**Input for this task**

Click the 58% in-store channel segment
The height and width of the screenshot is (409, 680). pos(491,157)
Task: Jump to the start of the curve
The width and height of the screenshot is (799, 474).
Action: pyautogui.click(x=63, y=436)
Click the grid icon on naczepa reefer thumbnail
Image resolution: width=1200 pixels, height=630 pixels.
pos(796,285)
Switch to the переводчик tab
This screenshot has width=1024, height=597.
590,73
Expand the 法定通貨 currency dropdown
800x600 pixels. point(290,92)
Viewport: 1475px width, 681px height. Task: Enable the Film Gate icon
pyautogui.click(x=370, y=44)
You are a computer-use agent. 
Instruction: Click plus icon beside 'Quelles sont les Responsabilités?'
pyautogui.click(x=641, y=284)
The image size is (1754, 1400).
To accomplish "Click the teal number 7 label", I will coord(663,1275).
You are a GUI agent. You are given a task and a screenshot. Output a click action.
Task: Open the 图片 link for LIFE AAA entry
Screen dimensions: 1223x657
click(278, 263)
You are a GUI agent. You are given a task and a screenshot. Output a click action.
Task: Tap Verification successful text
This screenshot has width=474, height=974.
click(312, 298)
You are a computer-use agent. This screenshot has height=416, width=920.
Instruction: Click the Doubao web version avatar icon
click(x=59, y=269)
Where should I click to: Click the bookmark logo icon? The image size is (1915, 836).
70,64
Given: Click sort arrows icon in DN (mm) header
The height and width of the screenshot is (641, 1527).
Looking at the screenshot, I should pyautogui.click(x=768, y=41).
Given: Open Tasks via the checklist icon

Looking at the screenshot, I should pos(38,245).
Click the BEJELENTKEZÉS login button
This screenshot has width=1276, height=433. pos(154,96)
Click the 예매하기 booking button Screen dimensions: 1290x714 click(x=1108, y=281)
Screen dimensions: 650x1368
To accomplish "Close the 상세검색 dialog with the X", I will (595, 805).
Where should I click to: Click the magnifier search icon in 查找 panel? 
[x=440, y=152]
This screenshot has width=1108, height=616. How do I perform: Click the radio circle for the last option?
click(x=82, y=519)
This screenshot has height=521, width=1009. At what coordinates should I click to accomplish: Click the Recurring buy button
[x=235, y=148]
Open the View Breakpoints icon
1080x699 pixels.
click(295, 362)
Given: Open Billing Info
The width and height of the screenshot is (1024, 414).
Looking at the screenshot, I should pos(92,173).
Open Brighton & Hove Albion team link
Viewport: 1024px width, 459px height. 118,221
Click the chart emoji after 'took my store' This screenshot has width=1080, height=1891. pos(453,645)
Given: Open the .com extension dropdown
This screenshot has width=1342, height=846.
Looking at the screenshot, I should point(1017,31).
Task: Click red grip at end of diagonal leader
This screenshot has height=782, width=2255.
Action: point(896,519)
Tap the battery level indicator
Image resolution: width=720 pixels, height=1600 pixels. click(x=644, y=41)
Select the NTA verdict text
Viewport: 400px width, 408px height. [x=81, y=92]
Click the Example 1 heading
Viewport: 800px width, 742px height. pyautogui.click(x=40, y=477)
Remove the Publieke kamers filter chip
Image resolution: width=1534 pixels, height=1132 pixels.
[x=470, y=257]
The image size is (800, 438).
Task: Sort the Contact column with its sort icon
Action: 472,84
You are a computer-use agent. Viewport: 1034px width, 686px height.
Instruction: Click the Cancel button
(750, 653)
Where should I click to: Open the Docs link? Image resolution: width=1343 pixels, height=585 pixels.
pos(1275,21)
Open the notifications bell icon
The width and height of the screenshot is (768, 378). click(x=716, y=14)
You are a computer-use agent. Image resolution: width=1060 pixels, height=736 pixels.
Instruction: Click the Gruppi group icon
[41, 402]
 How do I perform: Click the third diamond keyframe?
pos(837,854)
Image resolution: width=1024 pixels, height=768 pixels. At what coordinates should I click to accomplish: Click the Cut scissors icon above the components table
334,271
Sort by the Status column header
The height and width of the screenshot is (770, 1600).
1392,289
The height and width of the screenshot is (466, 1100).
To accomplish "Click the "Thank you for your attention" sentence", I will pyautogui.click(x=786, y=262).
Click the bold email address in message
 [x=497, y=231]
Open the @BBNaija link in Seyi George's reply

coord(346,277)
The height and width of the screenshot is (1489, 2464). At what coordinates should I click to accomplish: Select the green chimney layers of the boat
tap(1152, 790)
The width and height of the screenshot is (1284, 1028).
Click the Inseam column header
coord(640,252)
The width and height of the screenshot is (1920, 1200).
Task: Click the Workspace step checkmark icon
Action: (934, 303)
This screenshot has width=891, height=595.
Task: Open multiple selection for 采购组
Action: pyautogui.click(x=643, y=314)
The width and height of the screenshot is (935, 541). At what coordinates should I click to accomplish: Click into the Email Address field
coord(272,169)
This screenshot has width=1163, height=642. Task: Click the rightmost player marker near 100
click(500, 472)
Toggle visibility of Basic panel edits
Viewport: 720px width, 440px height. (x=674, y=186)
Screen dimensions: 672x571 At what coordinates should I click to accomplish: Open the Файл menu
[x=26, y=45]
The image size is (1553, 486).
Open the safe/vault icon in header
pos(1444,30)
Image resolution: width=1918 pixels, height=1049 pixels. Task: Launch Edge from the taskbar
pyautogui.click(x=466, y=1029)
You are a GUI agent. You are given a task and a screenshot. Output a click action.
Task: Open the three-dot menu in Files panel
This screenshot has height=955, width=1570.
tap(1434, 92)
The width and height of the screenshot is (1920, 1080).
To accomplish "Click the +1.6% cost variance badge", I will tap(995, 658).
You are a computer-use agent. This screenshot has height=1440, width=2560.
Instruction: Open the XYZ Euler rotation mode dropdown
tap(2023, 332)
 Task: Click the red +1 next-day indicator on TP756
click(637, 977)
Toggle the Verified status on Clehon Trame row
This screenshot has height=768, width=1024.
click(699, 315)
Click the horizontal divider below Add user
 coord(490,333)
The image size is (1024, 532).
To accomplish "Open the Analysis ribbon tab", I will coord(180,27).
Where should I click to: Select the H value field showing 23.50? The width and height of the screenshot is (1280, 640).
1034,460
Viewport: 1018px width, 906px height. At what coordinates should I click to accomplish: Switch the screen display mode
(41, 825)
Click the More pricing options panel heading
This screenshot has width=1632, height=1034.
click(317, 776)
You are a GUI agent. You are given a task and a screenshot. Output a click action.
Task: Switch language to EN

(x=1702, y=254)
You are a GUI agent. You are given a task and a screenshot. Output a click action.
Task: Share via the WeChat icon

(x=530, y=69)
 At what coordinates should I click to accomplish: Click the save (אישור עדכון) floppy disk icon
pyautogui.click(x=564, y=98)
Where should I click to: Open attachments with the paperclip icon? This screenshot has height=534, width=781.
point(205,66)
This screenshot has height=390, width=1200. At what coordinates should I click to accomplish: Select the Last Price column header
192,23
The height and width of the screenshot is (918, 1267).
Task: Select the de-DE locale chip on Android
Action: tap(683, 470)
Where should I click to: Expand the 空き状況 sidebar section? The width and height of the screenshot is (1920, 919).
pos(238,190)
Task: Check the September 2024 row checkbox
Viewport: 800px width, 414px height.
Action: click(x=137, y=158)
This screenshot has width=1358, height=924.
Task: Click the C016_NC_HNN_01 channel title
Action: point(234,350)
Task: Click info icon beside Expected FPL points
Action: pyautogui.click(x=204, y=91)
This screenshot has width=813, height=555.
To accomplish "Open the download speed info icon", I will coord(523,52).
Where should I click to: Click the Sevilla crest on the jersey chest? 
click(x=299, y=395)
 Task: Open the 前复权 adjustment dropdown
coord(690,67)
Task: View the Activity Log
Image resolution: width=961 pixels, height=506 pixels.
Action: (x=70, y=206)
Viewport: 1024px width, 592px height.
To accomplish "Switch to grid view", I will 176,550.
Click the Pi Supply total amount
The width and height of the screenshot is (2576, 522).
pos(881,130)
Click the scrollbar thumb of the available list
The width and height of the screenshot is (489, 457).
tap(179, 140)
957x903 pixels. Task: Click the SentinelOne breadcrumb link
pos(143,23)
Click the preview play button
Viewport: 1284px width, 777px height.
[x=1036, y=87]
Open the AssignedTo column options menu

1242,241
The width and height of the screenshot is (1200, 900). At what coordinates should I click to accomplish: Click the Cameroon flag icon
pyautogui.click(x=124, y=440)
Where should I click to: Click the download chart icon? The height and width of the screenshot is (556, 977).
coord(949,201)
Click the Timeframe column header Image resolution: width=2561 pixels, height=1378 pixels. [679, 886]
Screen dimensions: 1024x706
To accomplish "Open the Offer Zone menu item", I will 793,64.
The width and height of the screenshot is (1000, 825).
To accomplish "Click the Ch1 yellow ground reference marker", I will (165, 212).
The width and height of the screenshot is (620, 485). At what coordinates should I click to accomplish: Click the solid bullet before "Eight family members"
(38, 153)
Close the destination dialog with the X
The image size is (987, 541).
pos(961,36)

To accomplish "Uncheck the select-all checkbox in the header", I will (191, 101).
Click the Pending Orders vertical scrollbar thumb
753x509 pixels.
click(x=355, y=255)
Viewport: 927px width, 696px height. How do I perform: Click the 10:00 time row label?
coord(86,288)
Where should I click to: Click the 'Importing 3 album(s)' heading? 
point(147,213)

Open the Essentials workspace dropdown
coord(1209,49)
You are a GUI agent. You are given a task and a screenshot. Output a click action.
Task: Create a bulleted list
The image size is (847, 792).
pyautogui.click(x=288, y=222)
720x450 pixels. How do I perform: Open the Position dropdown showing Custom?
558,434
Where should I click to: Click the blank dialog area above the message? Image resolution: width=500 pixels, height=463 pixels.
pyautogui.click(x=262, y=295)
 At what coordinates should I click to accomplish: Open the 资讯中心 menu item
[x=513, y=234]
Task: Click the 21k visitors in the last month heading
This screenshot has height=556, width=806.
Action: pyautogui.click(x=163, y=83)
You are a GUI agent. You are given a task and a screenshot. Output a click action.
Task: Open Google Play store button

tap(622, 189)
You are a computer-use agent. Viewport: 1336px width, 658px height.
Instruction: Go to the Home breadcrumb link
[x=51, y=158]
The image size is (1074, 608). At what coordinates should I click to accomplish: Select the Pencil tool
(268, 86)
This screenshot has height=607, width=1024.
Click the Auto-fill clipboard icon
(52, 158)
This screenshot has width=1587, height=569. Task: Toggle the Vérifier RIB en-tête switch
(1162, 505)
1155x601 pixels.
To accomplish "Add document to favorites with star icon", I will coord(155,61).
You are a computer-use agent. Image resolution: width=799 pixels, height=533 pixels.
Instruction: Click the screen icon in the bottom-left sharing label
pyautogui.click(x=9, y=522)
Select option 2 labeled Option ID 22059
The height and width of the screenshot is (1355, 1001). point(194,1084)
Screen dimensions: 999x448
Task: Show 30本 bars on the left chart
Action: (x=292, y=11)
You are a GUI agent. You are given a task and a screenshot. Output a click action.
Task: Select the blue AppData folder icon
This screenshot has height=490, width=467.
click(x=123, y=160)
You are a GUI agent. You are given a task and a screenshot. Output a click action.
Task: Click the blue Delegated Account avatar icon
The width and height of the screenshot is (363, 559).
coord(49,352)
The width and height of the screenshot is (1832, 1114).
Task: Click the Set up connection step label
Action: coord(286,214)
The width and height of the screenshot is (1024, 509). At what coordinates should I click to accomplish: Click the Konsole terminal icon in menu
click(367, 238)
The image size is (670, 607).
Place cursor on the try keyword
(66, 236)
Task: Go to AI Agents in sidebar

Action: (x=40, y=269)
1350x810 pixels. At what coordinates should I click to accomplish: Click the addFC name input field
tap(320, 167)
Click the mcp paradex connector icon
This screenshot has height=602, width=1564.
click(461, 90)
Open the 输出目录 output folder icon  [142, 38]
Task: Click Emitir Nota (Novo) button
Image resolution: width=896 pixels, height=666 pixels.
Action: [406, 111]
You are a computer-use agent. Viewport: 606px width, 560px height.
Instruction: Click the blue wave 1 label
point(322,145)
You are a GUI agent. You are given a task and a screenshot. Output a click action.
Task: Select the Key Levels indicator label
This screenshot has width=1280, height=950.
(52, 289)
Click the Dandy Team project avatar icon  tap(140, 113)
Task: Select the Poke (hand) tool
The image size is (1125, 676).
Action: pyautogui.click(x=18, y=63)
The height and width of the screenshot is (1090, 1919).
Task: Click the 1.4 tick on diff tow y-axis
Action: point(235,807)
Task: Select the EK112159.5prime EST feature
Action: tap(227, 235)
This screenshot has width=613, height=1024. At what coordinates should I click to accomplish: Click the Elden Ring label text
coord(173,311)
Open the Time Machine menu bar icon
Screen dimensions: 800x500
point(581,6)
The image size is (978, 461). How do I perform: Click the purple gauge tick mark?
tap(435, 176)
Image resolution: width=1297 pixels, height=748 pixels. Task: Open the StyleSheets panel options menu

**Description of the task**
In the entries above, the lines from the one bearing "Instruction: Click the screen" up to and including the one bearing "Task: Select the blue AppData folder icon" should be transcribed exactly; no other line is wanted.

**Solution**
Instruction: Click the screen icon in the bottom-left sharing label
pyautogui.click(x=9, y=522)
Select option 2 labeled Option ID 22059
The height and width of the screenshot is (1355, 1001). point(194,1084)
Screen dimensions: 999x448
Task: Show 30本 bars on the left chart
Action: (x=292, y=11)
You are a GUI agent. You are given a task and a screenshot. Output a click action.
Task: Select the blue AppData folder icon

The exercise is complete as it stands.